Brilliant mate, in 7 minutes you taught me infinitely more on how to stitch weld my chassis. I used tig and had really mediocre results. *user error GLAD TO SAY ILL BE SWITCHING TO MIG AND FASTT and trying to get a hold of it 🤙🏾🤙🏾
Wish I had watched this sooner. Just nearing the end of my first project welding and it was sheet metal. I ran into using too cold of settings. Getting huge mountains and they didn't even penetrate! Grind down and find id have to weld again but I had grinded the parent metal thin removing the welds. So then I got blown through! All that being said this is a great video I wished I watched sooner.
I did my first wheel arch last weekend and did everything you said not to do i was amazed at how far you can warp a flat panel next week i will do it your way
Thank you! I was getting nice little buttons on some 22 gauge with 023 wire today after watching this. Tried dialing the welder every which way I could for 15 minutes going by the settings chart, then watched this, cranked up the heat and speed a bit and voilà!

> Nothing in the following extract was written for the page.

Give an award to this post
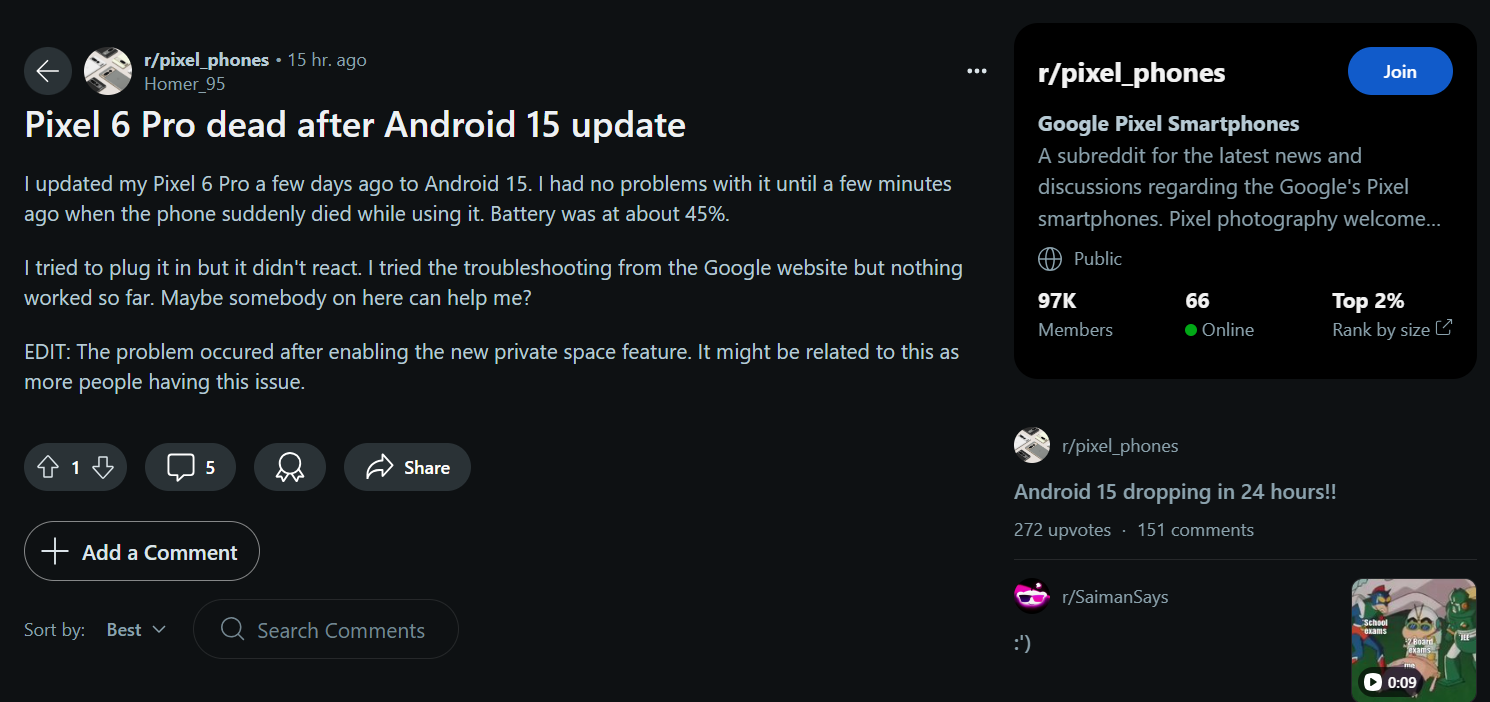 coord(290,467)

I often dont touch settings. Until i got a synergic mig. It's great to see this, which confirmed a notion I had that it doesn't matter much. Now I'm considering it may be an actual improvement. When i first welded all we had was arc. I learned a lot from repairing the ageing exhaustt systems with an arc welder and large rods. Once a mate got a mig i went and got one myself. Of course its a lot more user friendly and old exhaust pipe gets thrown in the scrap now. Japanese car panels are stil a challenge.
Sorry my english is not so good. Do you mean that a Sinergic Mig is a better option to practice this tip?. Or did I misunderstand? . Or it doesn't matter if it is synergic or manual, and only the technique of this tip matters?. Thanks. Greetings.

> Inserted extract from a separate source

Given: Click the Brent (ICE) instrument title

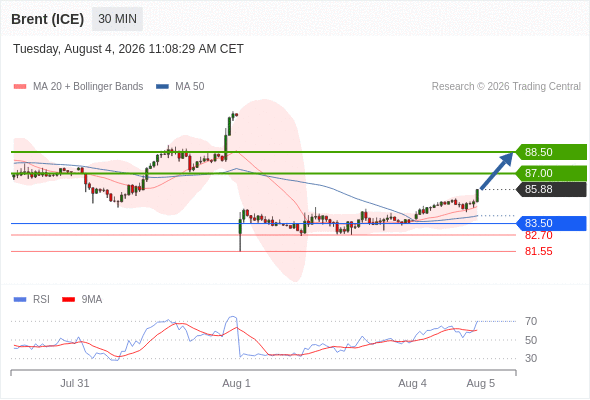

Excellent presentation. Thank you so much for sharing. I have to weld on the underside of my car where it rusted out and I have zero experience welding sheet metal on cars. My experience is welding thick from 3/16" up.
Excellent presentation Matt.. Now heading up the garage after 4 treble whisky’s to unstitch the horrors Inhave bestowed upon my daughters Freelander over the past 3 years… Only kidding.. It’s 4 years!!
Well done. Mutually, when Flux Core welding, I also keep the voltage lower and nearly twice the wire speed feed. It provides the correct balance of 'excess' metal to heat ratio, preventing blow through and keeps the base metal cooler. I have found FC welding is just as advantageous for this welding, minus the slag but for the 'budget' welder, you can get this done too! Just need to figure out your particular machine and it's settings. Point being, FC machines can do this job, period, just learn it well. Cheers.
Good video and it seems to have done well. Have you thought about doing a video on a small car rust repair from start to finish? Lots of us have probably fairly poorly slapped a patch on something, but few have learnt how to do it properly from a professional like yourself (e.g. avoiding the need for too much grinding, welding and filling). Would be interesting to see how you'd tackle it and hopefully pick up some basic fabrication and welding tips and tricks.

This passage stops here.